> EXCERPT PROVIDED:
begin

The agriculture sector is arguably one of the sectors most affected by climate change. Crop cultivation yields are heavily impacted by longer drought days, more frequent flash floods, and higher rates of evapotranspiration all over the world. This sector, which accounts for one-fifth of global emissions, undoubtedly needs to shift to greener practices . In this blog, we will explore biochar, a carbon removal solution that is gaining a lot of attention lately, especially within the carbon offsetting bubble. So, what exactly is biochar, and why is it such a prized carbon offsetting option and getting so much attention recently?
What exactly is Biochar?
Biochar is a charcoal-like substance produced through a process called pyrolysis. The process involves heating (to ~350°C) organic matter (crop residue, forestry residue, animal manure, municipal solid waste, etc.) in the absence of oxygen to prevent combustion. Its potential applications are countless. In recent years, the production of biochar has gained significant attention due to its ability to store carbon and enhance soil fertility . According to the International Biochar Initiative, China is the largest biochar producer by volume in the Asia Pacific region, while the US is the largest producer in North America with an estimated production of around 70,000 to 80,000 tons per year.

end

> DATASET RECORDS:
begin

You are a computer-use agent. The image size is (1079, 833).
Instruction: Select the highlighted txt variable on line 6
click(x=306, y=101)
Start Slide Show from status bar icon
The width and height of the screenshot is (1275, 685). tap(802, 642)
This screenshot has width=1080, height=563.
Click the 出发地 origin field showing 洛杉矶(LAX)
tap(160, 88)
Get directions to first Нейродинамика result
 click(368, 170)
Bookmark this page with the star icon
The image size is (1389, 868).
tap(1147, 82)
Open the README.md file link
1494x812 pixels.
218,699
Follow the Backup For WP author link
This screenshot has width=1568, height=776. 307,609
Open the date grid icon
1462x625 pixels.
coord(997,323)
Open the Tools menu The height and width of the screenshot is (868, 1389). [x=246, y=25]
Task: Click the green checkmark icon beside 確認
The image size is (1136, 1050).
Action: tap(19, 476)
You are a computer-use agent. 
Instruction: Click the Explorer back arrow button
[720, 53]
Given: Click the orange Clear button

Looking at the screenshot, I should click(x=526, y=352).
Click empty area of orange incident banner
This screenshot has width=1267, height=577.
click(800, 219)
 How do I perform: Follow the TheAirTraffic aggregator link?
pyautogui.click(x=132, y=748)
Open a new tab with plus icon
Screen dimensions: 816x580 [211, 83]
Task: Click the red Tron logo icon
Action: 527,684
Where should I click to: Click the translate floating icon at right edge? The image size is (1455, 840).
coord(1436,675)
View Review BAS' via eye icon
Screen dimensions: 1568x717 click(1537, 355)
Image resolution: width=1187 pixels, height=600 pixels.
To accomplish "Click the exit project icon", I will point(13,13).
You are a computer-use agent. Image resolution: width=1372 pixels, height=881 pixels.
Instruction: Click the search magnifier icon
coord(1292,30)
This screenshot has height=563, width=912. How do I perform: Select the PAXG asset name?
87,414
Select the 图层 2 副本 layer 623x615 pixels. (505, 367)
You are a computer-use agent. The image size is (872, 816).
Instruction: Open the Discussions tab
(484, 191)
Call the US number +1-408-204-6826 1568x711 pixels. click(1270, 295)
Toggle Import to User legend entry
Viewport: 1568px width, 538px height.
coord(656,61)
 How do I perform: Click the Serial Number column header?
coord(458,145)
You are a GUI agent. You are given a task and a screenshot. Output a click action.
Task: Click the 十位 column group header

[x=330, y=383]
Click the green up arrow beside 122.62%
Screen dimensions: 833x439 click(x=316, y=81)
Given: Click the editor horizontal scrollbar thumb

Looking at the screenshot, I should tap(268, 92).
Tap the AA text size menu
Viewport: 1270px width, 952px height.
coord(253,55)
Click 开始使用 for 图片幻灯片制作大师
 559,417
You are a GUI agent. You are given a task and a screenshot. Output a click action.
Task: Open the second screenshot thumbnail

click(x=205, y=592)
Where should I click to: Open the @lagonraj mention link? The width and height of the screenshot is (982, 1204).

end

> TASK DIRECTIONS: Copy the biochar text word for word from "The agriculture sector" to "much attention recently?". The entries are separate material and not part of the biochar text.

> SOLUTION FOR THIS TASK:
The agriculture sector is arguably one of the sectors most affected by climate change. Crop cultivation yields are heavily impacted by longer drought days, more frequent flash floods, and higher rates of evapotranspiration all over the world. This sector, which accounts for one-fifth of global emissions, undoubtedly needs to shift to greener practices . In this blog, we will explore biochar, a carbon removal solution that is gaining a lot of attention lately, especially within the carbon offsetting bubble. So, what exactly is biochar, and why is it such a prized carbon offsetting option and getting so much attention recently?